Copy the records below exactly, from the line containing "Screen dimensions: 856x481" through the last line, and leave out every picture.

*** Begin section ***

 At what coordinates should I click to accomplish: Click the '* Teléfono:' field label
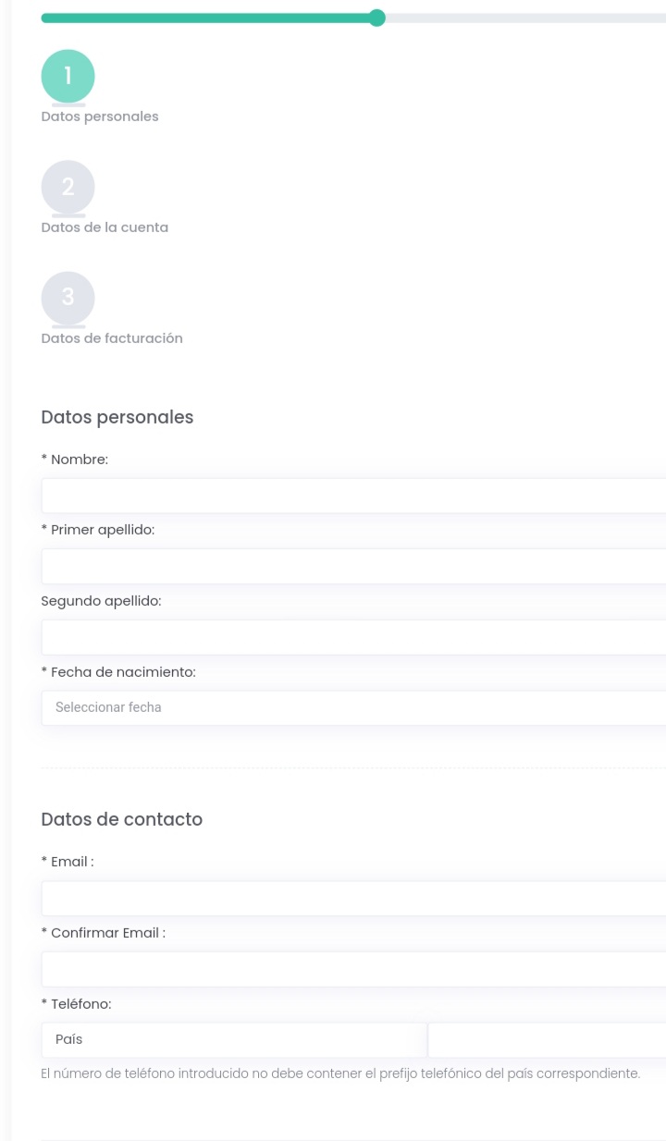(77, 1003)
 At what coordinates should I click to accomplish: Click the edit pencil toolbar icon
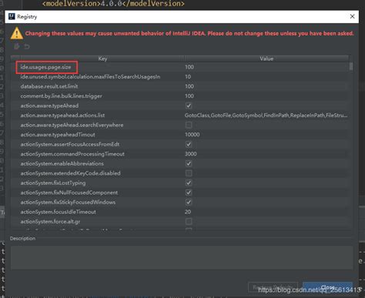point(17,46)
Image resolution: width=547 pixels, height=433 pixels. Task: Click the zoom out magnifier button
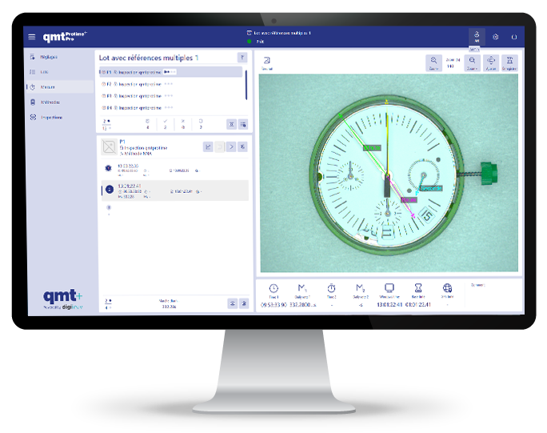[433, 62]
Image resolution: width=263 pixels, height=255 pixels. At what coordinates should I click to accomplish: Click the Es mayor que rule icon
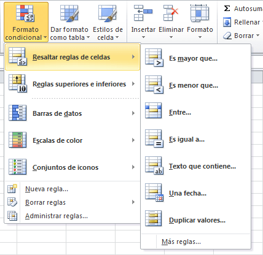tap(154, 58)
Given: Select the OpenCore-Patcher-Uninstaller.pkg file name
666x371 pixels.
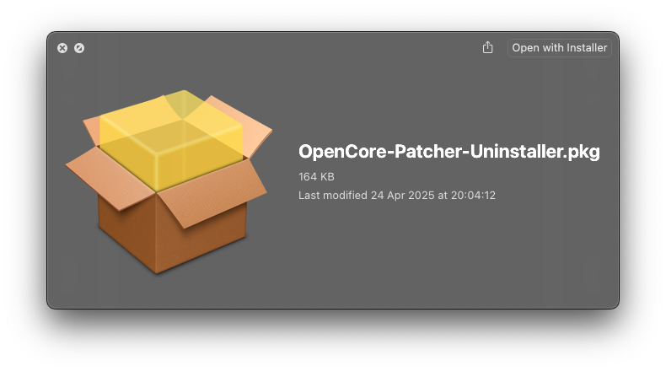Looking at the screenshot, I should [x=448, y=152].
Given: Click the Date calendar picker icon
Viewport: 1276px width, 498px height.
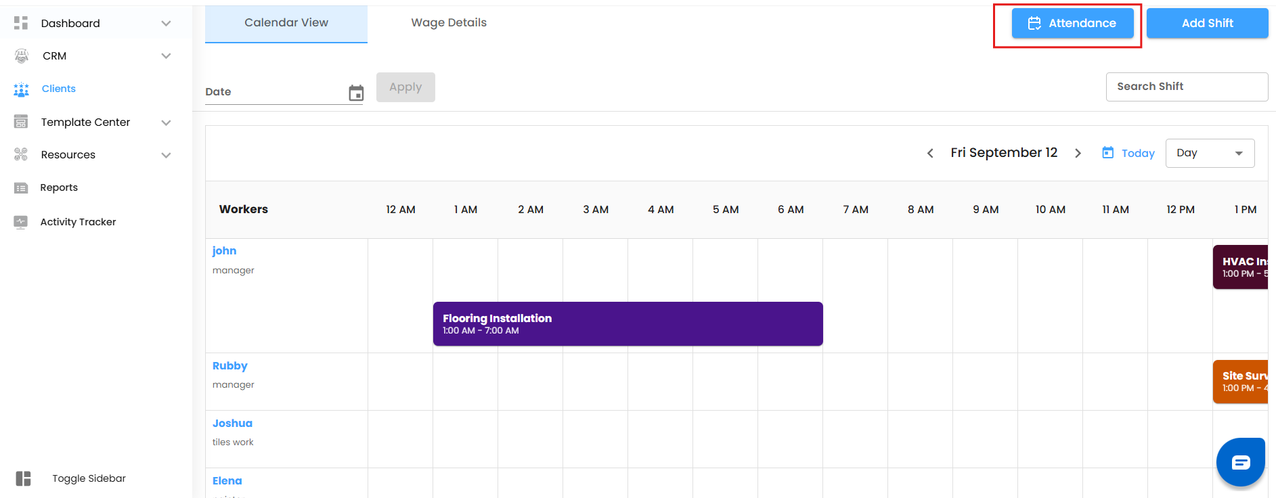Looking at the screenshot, I should click(x=356, y=93).
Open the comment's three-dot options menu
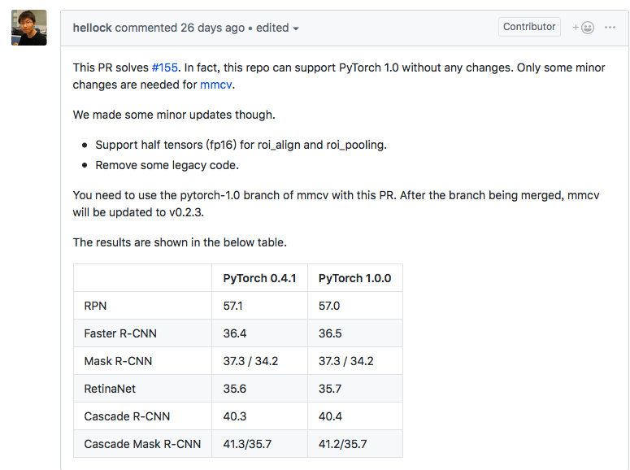The height and width of the screenshot is (470, 630). point(610,28)

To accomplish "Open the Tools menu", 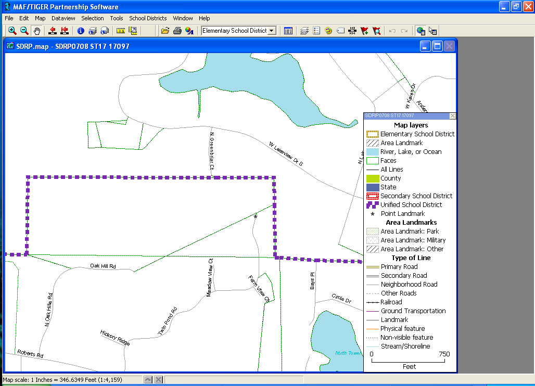I will pyautogui.click(x=117, y=18).
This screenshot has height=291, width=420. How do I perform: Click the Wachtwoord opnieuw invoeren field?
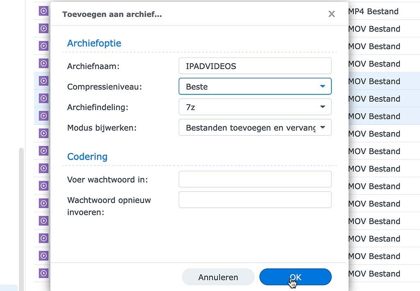(255, 200)
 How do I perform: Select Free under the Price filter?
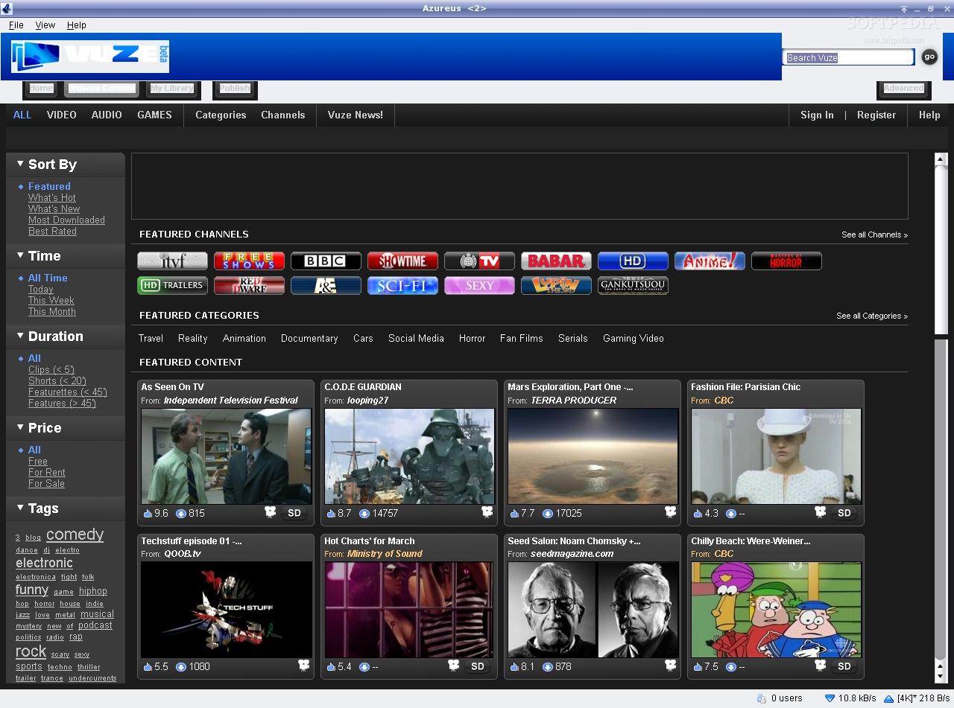tap(38, 461)
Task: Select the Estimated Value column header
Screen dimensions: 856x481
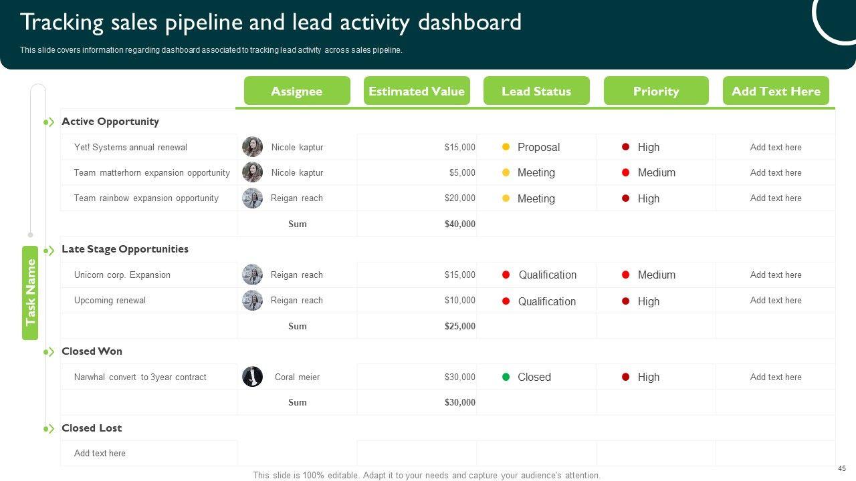Action: (417, 91)
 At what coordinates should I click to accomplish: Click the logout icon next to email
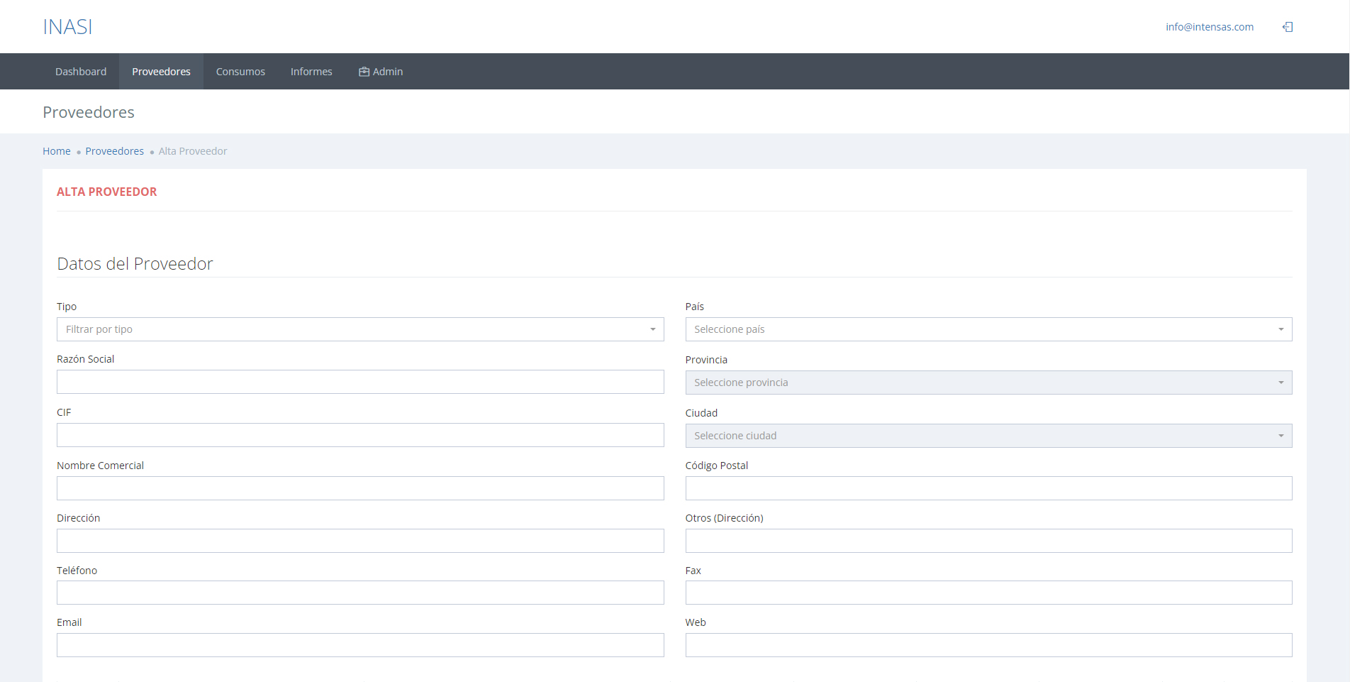[x=1288, y=27]
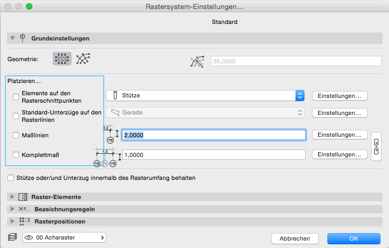Click the chain link icon
Screen dimensions: 389x248
point(376,145)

*** End section ***

• **WRITTEN REPLY**
Screen dimensions: 856x481
Action: (417, 91)
 At what coordinates should I click to accomplish: Click the logout icon next to email
[x=1288, y=27]
Click the chain link icon
Screen dimensions: 389x248
point(376,145)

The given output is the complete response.